++++ Data ++++
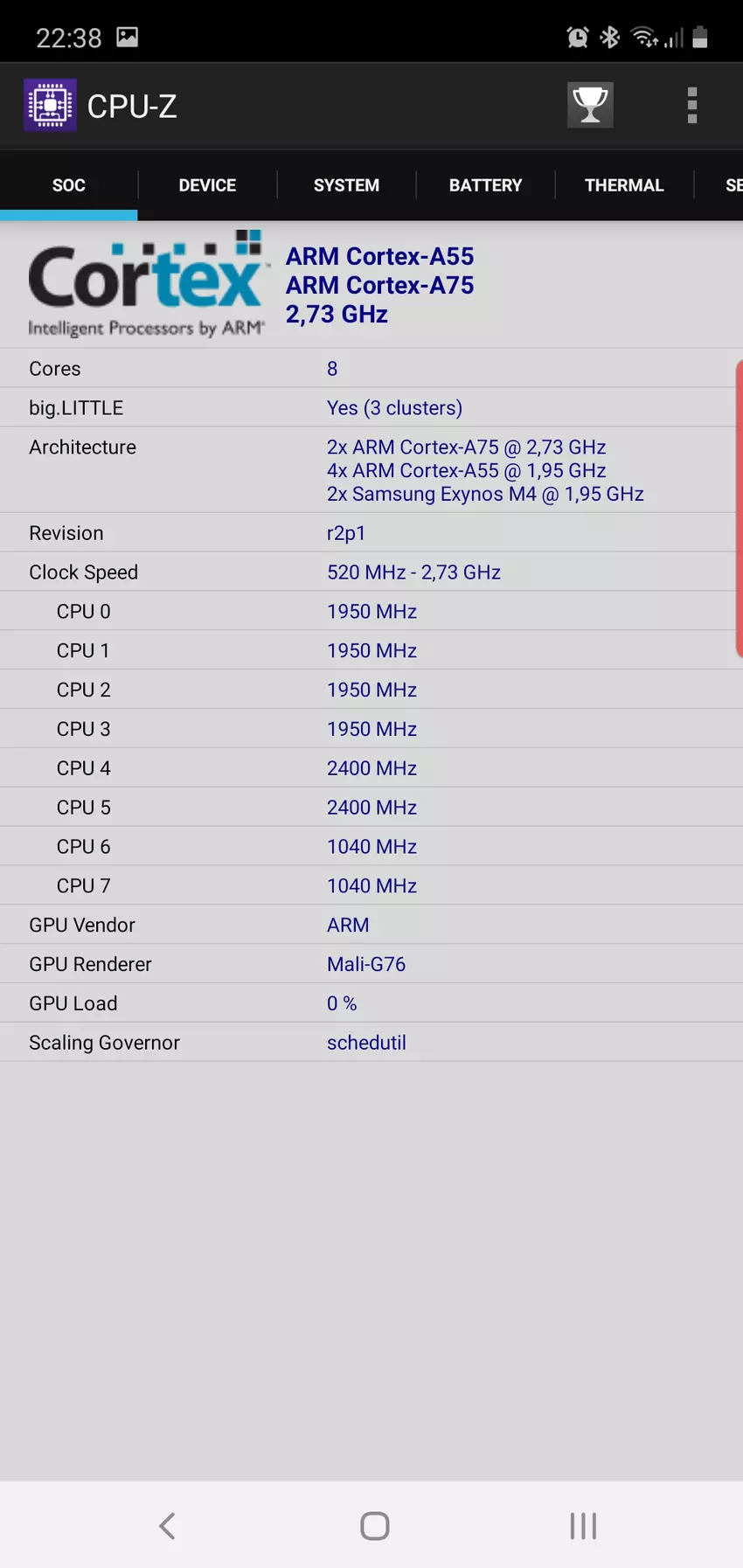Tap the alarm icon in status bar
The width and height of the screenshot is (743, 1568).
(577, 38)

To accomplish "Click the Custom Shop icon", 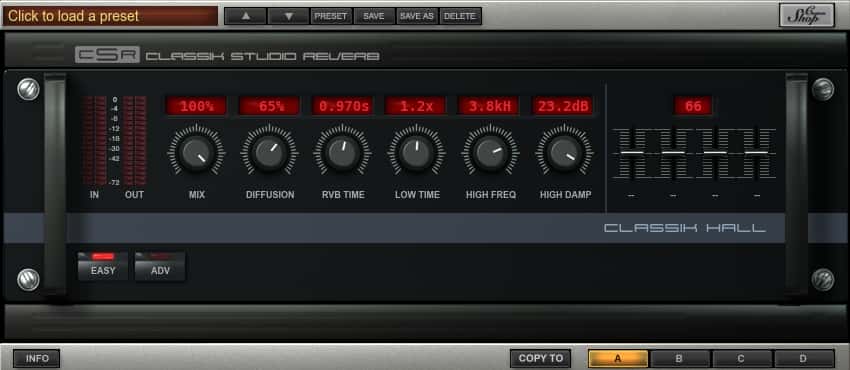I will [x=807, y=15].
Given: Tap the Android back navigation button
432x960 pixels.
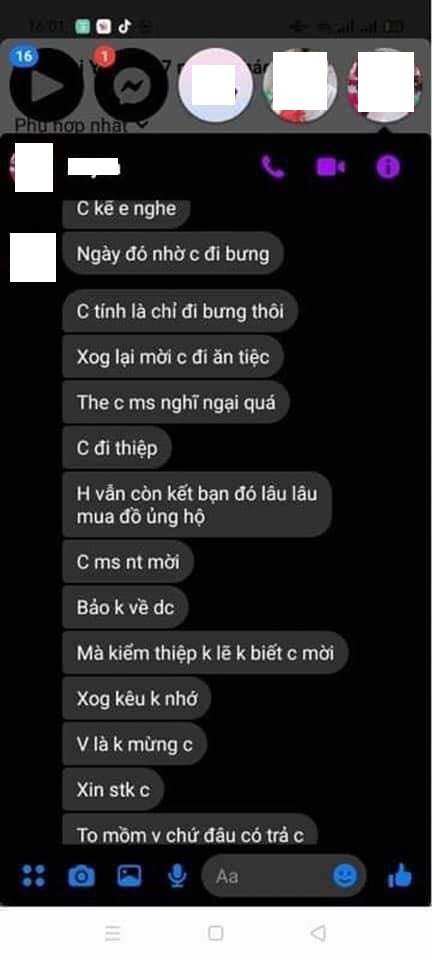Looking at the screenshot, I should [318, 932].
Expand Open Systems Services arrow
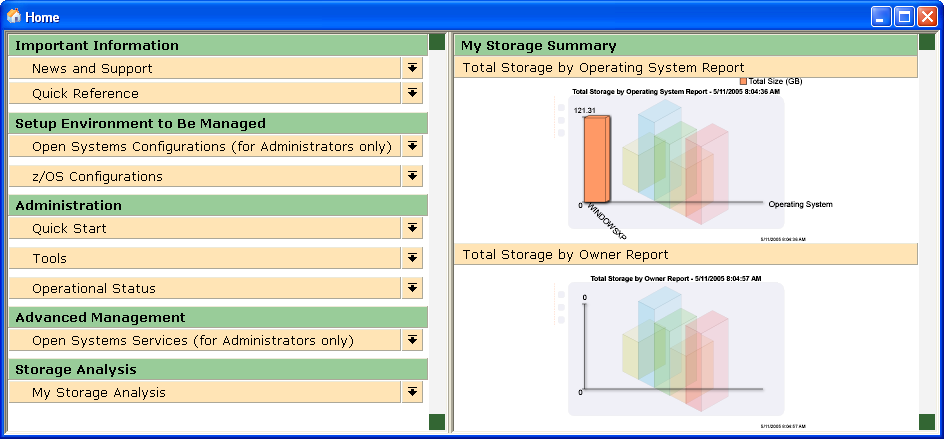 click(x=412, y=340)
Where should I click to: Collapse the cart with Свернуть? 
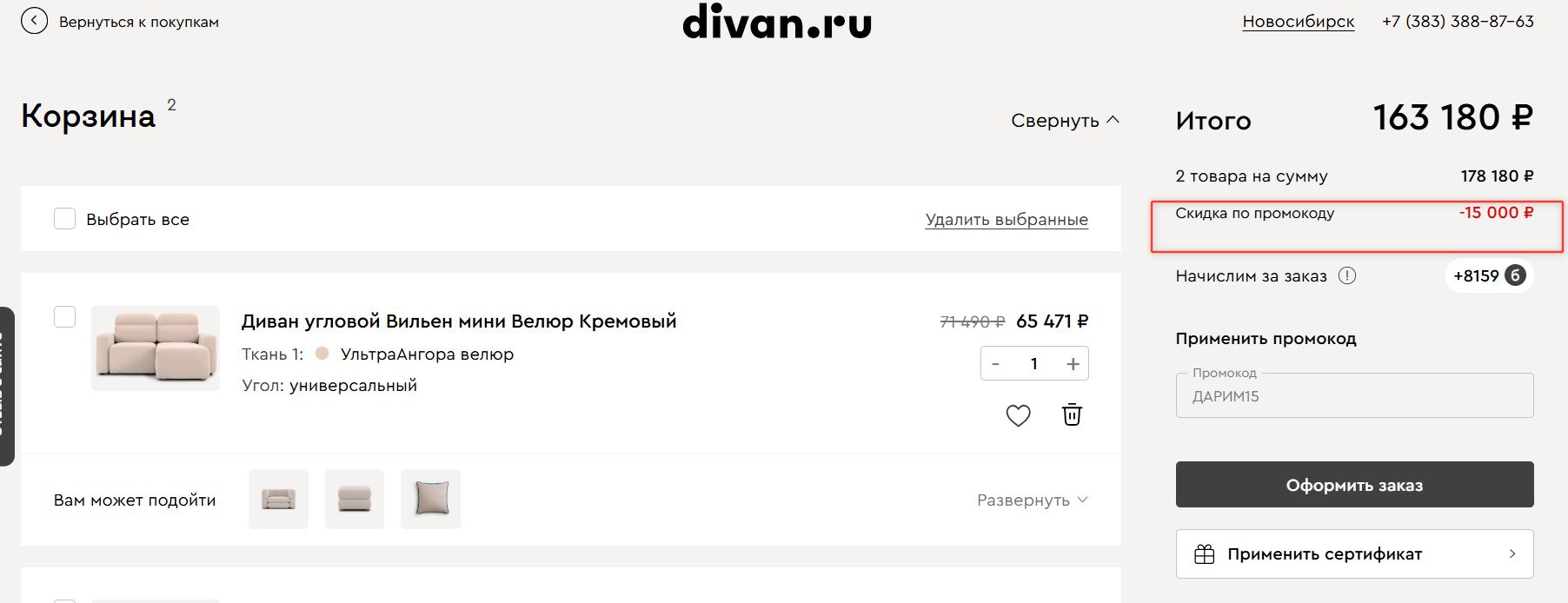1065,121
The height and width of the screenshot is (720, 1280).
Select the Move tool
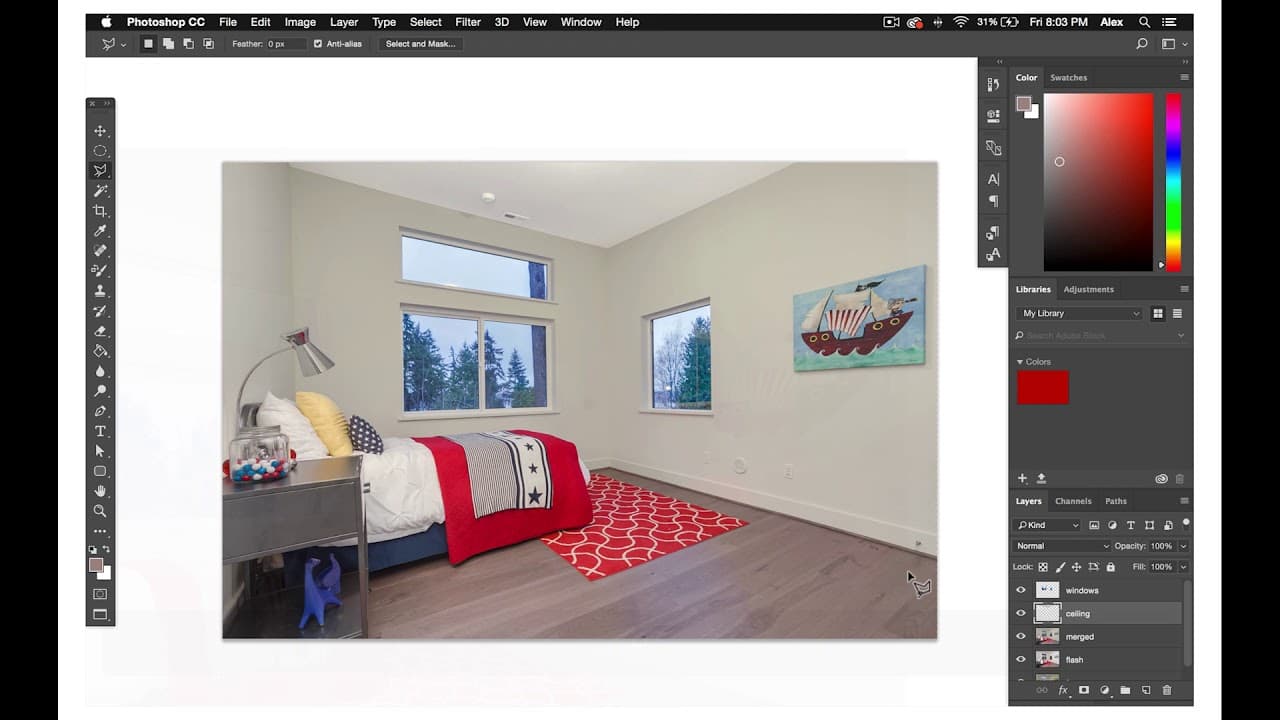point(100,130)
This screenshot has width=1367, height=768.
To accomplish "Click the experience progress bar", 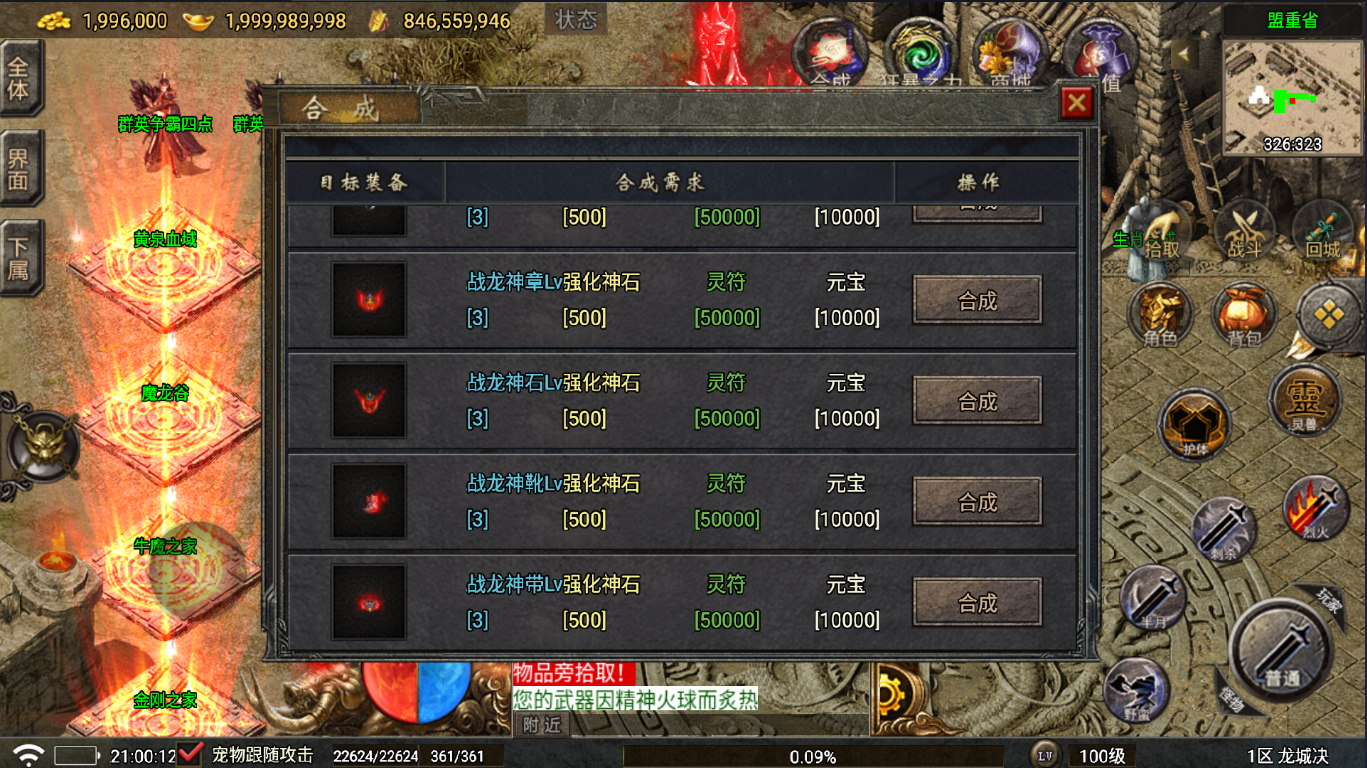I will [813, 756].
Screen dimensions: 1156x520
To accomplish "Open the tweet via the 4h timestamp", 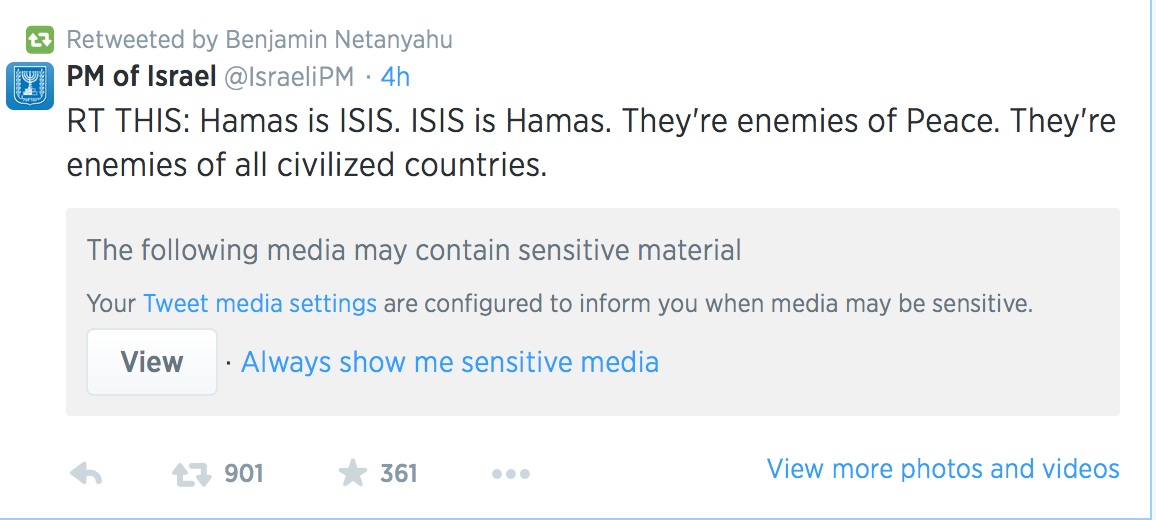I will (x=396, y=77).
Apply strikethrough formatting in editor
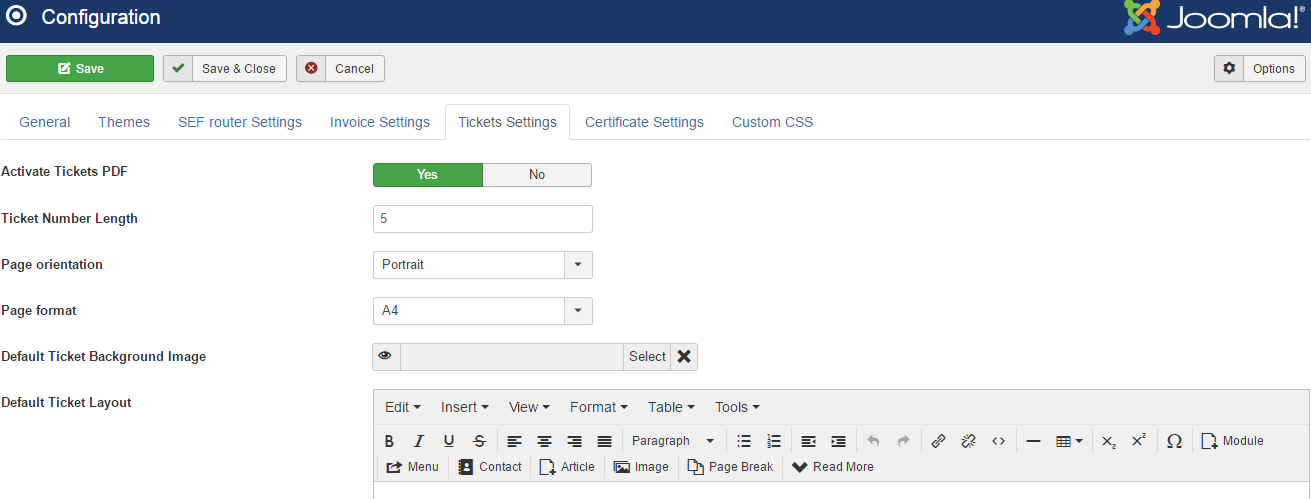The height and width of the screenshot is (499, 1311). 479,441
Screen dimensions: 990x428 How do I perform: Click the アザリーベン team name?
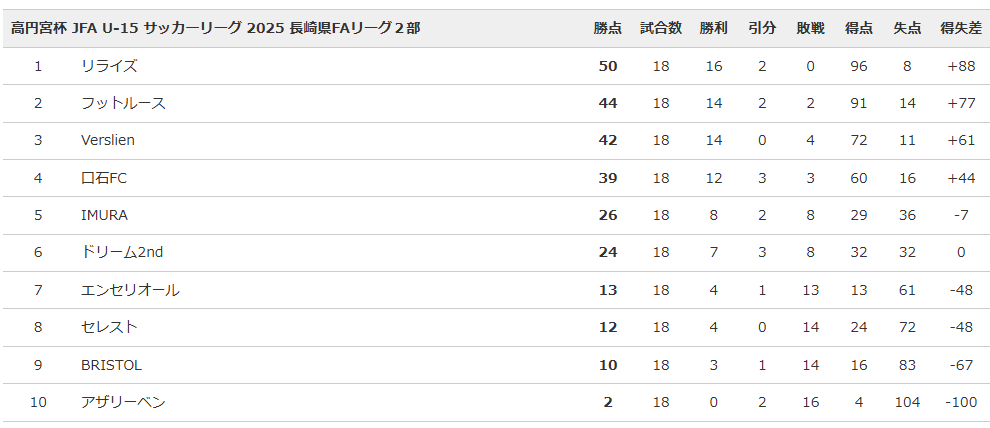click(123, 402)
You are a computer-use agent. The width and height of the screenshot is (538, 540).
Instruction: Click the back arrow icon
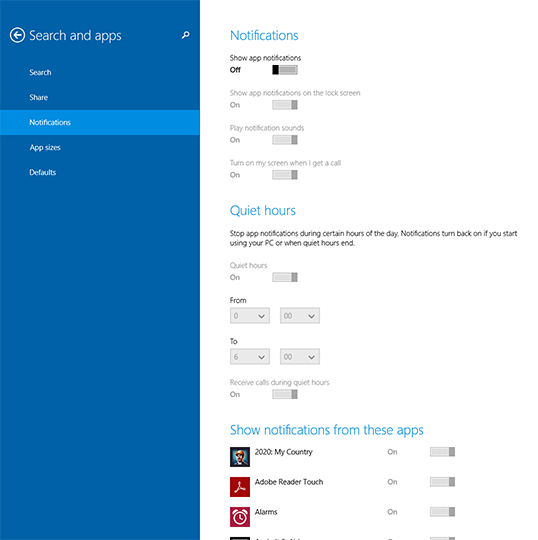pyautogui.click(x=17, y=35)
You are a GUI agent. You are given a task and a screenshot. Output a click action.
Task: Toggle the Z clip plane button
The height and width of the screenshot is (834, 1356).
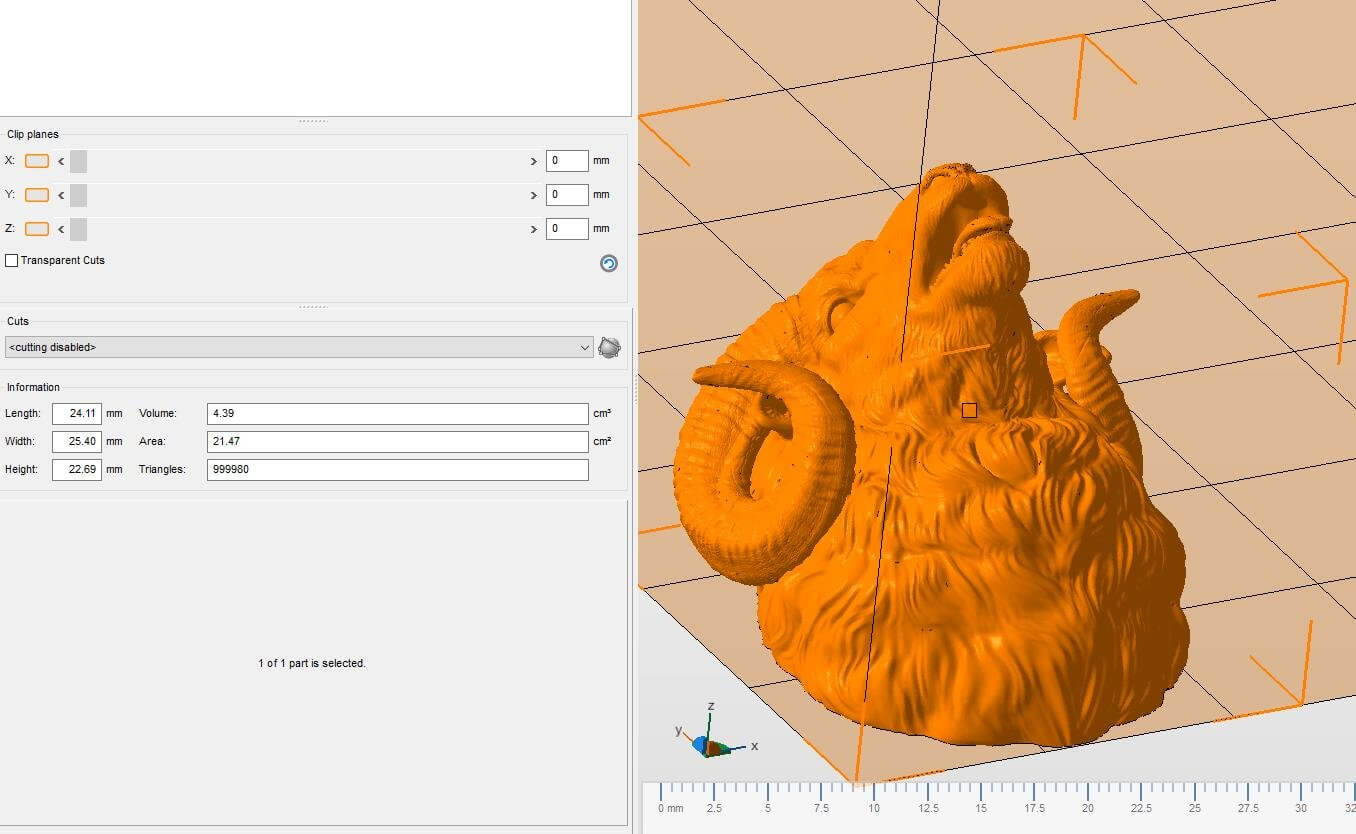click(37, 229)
++++
*Work item*
Copy every line of the records above that contains "button".

*Result below*
Given: Tap the Android back navigation button
Task: Toggle the Z clip plane button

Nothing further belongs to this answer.